Exactly as they appear below, repeat the lines from the one with "Select the DAC" through the one with "Viewport: 1323px width, 1005px height.", and no others.

* Data for this exercise:
• • • •

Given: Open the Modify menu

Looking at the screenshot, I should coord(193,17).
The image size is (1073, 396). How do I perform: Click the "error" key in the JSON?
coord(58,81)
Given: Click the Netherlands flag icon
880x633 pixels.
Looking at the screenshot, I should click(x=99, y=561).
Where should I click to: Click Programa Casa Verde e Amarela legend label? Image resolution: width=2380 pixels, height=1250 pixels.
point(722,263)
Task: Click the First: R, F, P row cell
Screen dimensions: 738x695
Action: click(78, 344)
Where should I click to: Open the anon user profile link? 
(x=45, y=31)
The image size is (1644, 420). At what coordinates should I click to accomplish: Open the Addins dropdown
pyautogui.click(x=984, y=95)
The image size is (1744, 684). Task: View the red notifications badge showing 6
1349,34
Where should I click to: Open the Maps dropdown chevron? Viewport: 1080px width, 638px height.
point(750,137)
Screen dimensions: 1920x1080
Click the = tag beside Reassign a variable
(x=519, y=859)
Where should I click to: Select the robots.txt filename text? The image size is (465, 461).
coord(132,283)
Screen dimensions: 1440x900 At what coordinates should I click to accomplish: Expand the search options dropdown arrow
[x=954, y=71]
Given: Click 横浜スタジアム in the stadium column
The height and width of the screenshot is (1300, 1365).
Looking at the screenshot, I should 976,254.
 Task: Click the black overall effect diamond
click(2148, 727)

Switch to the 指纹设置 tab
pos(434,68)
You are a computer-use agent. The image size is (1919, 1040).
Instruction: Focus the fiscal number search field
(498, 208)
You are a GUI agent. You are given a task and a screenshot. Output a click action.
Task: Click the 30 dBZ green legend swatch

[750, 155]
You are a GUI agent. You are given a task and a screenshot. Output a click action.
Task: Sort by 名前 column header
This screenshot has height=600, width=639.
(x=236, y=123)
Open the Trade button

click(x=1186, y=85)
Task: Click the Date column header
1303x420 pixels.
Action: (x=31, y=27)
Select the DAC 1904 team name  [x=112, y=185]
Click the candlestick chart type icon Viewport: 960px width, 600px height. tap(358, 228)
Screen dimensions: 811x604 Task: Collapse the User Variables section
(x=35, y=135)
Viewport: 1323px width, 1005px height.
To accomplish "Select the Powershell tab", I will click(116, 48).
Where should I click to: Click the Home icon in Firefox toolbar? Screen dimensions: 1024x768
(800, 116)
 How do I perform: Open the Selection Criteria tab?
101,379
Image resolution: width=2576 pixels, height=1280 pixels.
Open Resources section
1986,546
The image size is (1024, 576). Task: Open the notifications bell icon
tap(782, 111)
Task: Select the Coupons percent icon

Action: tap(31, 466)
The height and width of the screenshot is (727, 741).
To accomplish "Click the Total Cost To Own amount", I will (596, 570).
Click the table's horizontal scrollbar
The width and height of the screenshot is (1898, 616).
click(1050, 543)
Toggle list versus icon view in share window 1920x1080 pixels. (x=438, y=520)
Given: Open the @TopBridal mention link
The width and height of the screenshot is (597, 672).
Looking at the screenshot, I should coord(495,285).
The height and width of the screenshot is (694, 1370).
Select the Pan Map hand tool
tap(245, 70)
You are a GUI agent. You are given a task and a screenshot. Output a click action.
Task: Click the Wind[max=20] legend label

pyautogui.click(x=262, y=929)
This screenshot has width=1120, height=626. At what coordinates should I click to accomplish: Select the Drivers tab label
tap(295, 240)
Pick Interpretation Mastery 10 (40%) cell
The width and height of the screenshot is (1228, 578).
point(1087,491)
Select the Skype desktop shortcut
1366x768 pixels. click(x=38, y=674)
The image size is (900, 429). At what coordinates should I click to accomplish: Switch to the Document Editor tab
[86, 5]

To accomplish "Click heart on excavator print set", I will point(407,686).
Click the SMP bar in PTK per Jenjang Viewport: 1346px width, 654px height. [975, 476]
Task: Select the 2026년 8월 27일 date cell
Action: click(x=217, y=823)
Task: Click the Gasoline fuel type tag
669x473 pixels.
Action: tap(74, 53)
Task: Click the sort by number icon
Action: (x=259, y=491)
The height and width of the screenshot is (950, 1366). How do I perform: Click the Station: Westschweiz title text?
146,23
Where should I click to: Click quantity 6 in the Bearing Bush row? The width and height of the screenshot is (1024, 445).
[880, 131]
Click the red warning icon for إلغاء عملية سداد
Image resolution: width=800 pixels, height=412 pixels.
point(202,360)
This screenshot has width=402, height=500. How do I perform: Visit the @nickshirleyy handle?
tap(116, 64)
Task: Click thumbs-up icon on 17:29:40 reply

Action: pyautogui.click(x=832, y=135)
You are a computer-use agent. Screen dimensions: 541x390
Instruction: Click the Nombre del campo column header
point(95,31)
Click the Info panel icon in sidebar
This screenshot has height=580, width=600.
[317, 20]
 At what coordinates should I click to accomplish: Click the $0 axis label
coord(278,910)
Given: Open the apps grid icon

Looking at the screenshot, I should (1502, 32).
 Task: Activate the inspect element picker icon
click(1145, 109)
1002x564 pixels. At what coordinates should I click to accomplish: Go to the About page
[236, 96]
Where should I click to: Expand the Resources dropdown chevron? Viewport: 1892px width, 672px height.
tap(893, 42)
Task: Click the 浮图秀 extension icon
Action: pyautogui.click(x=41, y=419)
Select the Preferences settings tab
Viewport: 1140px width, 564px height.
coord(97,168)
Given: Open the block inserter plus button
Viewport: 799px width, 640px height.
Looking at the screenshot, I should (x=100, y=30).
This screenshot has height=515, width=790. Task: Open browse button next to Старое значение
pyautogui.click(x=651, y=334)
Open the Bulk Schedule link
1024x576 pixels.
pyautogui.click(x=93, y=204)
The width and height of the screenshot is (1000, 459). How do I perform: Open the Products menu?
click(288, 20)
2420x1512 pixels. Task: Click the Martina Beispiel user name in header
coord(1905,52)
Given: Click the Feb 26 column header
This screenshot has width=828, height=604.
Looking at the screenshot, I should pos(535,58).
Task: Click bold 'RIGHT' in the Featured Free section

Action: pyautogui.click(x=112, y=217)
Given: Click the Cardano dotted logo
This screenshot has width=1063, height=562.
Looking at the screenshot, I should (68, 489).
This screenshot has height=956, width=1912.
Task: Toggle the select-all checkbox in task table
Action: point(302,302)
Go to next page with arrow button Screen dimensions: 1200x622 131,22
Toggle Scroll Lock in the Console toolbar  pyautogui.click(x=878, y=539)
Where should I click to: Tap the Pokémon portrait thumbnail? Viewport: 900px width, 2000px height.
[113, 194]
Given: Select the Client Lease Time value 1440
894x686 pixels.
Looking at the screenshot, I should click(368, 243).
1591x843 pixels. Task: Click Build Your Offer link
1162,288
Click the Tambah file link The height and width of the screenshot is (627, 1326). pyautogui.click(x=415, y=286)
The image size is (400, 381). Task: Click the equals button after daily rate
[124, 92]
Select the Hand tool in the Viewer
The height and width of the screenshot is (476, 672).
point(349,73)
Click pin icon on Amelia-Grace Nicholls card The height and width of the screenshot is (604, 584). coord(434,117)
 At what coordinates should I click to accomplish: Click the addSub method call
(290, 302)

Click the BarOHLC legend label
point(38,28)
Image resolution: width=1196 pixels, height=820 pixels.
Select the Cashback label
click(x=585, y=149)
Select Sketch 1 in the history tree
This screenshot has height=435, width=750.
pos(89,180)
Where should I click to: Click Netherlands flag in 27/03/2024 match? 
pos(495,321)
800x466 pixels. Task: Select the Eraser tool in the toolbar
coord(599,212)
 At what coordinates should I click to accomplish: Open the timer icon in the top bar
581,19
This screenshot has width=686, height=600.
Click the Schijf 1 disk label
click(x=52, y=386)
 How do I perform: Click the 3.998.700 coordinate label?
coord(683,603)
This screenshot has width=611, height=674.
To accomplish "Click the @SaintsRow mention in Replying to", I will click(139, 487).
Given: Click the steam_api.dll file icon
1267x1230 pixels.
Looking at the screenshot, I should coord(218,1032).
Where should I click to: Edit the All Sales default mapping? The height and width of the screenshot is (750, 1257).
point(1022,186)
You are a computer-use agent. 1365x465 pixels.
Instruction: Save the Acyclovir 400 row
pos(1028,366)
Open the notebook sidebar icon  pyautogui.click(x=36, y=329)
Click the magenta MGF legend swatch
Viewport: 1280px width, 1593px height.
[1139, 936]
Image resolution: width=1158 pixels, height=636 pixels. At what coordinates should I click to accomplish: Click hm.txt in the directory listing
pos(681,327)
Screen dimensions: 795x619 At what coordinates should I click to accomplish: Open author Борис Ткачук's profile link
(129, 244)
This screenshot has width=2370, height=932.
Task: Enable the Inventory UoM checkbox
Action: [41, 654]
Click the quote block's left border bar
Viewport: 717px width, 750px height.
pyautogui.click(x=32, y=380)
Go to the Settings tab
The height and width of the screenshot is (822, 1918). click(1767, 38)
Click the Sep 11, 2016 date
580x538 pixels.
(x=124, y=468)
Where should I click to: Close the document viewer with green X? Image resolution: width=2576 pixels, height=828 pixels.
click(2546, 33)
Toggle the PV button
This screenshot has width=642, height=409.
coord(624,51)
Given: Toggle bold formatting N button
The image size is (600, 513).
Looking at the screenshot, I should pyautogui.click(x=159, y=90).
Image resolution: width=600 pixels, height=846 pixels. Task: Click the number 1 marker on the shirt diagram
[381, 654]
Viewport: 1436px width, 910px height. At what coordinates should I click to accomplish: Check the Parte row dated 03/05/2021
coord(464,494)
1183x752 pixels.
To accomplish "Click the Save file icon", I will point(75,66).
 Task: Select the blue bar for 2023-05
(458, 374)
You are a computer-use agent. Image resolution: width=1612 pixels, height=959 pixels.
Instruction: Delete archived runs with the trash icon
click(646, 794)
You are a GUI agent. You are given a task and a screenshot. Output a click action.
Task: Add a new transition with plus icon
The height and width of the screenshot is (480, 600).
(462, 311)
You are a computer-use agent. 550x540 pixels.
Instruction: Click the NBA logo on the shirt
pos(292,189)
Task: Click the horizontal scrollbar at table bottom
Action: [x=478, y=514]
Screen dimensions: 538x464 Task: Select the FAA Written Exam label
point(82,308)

• • • •

* Exercise result:
Select the DAC 1904 team name  [x=112, y=185]
Click the candlestick chart type icon Viewport: 960px width, 600px height. tap(358, 228)
Screen dimensions: 811x604 Task: Collapse the User Variables section
(x=35, y=135)
Viewport: 1323px width, 1005px height.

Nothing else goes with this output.